Piede diabetico
Il piede diabetico (neuro-ischemico) è una grave complicanza del diabete caratterizzata da infezione, ulcerazione, distruzione dei tessuti profondi e anomalie neurologiche. Può essere associato a vari gradi di vasculopatia periferica degli arti inferiori.
Epidemiologico
Dal punto di vista epidemiologico, alcuni studi effettuati in Inghilterra hanno dimostrato che il 5,3% dei pazienti diabetici di tipo 2 e il 7,4% dei pazienti diabetici di tipo 1 hanno una storia di ulcere attive o pregresse. Il piede diabetico rappresenta la principale causa di ricovero ospedaliero per i diabetici e comporta costi elevati per il SSN. È la principale causa di amputazione degli arti inferiori non traumatica nei paesi industrializzati (40-50%). Il 4-10% dei diabetici presenta ulcere del piede, e nel 90% dei casi sono determinate da traumi esterni, responsabili dell'85% dei casi di amputazioni delle estremità inferiori nei diabetici.
Eziopatogenetico
Dal punto di vista eziopatogenetico, il piede diabetico può essere dovuto a tre cause:
- Polineuropatia sensitivo-motoria: per cui si parla di piede neuropatico.
- Vasculopatia degli arti inferiori o arteriopatia: per cui si parla di piede ischemico.
- Infezione: che può far precipitare il quadro clinico in presenza di una delle due complicanze predette.
Il piede neuropatico è caratterizzato da:
- Piede tiepido o caldo con polsi arteriosi palpabili.
- Neuropatia sensitiva con deficit della sensibilità tattile, termica e dolorifica.
- Ipercheratosi o callosità nelle zone sottoposte a maggiore carico pressorio, che favoriscono la formazione delle ulcere.
- Neuropatia motoria con alterazioni della biomeccanica del piede e sovraccarichi pressori in alcuni punti specifici come il tallone e le teste metatarsali.
- Neuropatia autonomica con perdita del tono simpatico vasocostrittore, vene turgide, edema, piede secco e screpolato, ipo/anidrosi o assenza della sudorazione.

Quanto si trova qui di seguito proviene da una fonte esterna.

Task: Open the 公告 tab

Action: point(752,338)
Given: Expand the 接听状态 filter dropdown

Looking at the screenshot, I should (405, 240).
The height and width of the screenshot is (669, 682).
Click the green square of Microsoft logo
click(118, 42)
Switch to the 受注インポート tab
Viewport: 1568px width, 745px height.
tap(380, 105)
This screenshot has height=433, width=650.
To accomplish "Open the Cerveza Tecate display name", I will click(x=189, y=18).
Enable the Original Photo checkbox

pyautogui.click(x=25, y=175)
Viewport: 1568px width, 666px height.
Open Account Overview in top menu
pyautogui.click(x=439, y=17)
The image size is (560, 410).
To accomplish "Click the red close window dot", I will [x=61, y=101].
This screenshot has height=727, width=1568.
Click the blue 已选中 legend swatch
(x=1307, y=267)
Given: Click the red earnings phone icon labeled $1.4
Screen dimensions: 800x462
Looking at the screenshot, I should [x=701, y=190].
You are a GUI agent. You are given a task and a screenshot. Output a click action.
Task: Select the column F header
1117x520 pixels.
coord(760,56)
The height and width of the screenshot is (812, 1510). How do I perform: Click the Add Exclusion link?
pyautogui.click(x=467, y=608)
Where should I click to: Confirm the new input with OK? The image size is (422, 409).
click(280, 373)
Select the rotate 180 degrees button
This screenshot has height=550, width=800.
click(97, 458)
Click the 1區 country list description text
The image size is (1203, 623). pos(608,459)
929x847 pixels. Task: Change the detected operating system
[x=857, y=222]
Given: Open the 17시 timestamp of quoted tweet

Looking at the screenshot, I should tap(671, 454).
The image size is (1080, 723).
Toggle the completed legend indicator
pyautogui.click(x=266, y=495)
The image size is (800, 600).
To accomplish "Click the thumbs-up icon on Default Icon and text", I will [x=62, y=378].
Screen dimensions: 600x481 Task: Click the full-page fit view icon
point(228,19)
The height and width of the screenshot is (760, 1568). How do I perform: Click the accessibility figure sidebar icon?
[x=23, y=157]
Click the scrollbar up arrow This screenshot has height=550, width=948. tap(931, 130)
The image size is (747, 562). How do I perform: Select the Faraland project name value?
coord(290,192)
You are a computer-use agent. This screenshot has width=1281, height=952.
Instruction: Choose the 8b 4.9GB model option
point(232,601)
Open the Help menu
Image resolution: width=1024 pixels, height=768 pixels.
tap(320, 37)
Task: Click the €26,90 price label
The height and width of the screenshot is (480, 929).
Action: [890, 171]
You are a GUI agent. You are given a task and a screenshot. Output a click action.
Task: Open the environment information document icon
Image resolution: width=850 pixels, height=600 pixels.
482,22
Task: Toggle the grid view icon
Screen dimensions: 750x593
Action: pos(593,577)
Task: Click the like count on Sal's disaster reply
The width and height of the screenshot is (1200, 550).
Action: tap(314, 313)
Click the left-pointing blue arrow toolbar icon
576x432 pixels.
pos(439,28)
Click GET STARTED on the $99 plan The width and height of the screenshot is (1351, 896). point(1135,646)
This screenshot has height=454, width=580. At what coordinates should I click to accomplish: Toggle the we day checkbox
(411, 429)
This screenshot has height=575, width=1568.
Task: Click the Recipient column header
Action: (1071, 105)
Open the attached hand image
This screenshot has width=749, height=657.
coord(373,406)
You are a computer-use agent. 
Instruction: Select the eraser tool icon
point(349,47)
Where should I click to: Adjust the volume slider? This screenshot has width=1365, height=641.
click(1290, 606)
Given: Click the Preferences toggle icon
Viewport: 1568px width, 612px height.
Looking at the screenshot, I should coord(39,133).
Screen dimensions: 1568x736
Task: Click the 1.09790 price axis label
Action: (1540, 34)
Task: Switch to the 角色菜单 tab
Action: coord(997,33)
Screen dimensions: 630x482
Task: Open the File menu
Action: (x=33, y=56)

Il piede ischemico è dovuto a arteriopatia periferica obliterante, occlusiva, che interessa i vasi tibiali, vasi peroneali, vasi collaterali, arteria tibiale anteriore e posteriore, e l'arteria interossea. Si tratta di un'occlusione plurisegmentale che interessa entrambi gli arti, insorge in soggetti giovani ed ha una evoluzione rapida, rispetto alla arteriopatia dei non diabetici, che si manifesta nei soggetti anziani ed ha una evoluzione lenta e progressiva.
Il piede ischemico si manifesta con:
- Piede freddo con segno dello scalino termico e cute sottile.
- Polsi periferici assenti o ridotti.